One of the first choices you should make when planning a ventilation system is which principle to use. The two most common principles are: mixing and moving air (also called thermal control).
Ventilation by air mixture
For air mixing, the air diffuser is placed high in the room, near the ceiling. The blown air enters at a relatively high speed. The air is distributed throughout the room and is in principle mixed homogeneously with the ambient air. By carefully choosing the supply air diffusers, it is possible to obtain completely draft-free ventilation.
Air displacement ventilation
For displacement ventilation, the air diffuser is placed low in the room, at floor level. The cold supply air enters at a relatively low rate and spreads over the soil surface. As the blown air heats up, it rises upwards and pushes the ambient air which is exhausted via the exhaust air at the ceiling.
Adapt the ventilation according to the design of the room and the use
Which of these techniques to choose depends on many factors, for example:
- Room size
- Ceiling height
- What activities are carried out in the premises
One of the most important aspects to keep in mind is that ventilation should provide good comfort in the zone of occupancy, which in layman's terms is the area in which people usually carry out their activities - from 0.1 2.0 meters above the ground.
Mixture ventilation is well suited for rooms with low or medium ceilings that have high demands on comfort, for example classrooms, small restaurants and offices. As we have already explained, the blown air must enter at the level of the ceiling. Mixing ventilation can, if necessary, give a high cooling effect. On the other hand, it is less suitable for large premises with a high ceiling height where the blown air may have difficulty reaching the occupied area. It is also less suitable for activities where there is a need to exhaust ambient air instead of mixing it with the blown air, for example in operating theaters.
Displacement ventilation, on the other hand, is often a better choice for premises with medium to high ceiling heights, such as industrial premises, airports and large cafeterias.

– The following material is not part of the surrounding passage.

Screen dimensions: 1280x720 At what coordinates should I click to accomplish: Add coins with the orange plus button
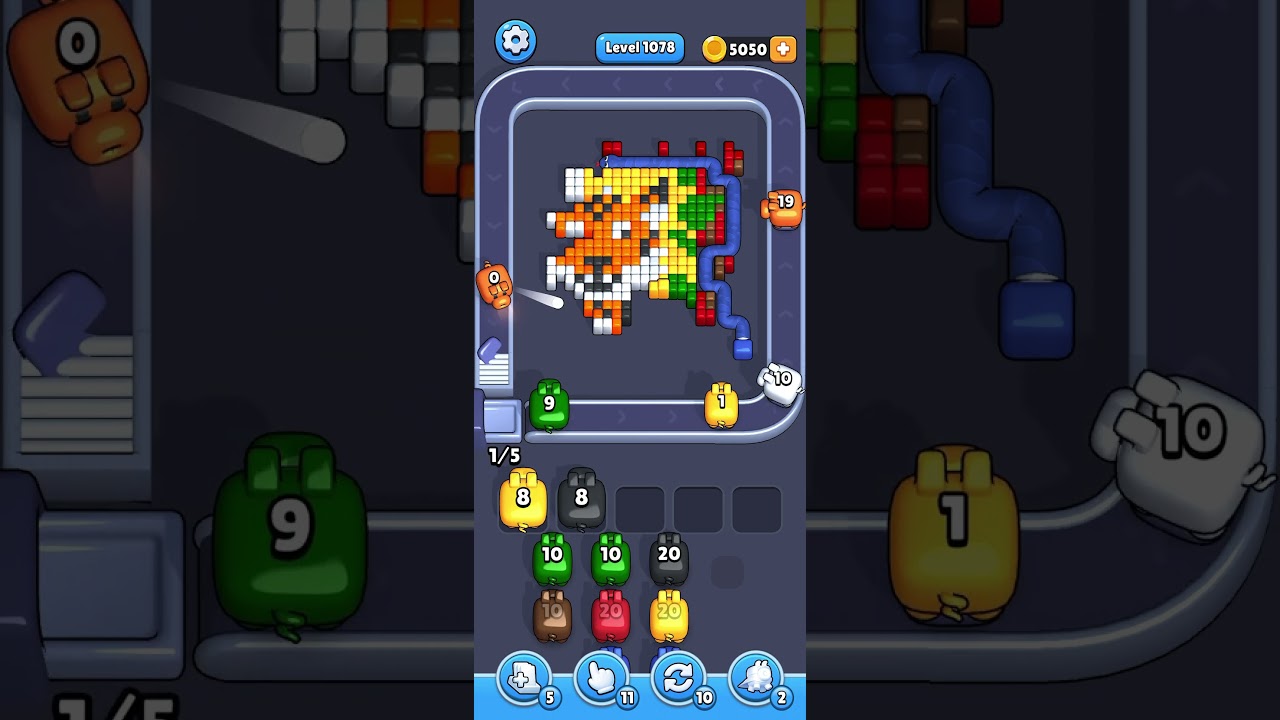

As the blown air enters at ground level, the occupied area is ventilated quickly and the existing ambient air is pushed upward. Displacement ventilation is best suited to rooms with limited cooling needs and where there are locally large heat sources, for example, restaurant kitchens. It is less suitable for use in heavily furnished rooms, where the air flow is easily blocked, and for rooms in need of heating, because the supply air is colder than the ambient air.
Choose the right ventilation principle for your project to ensure the best indoor environment quality!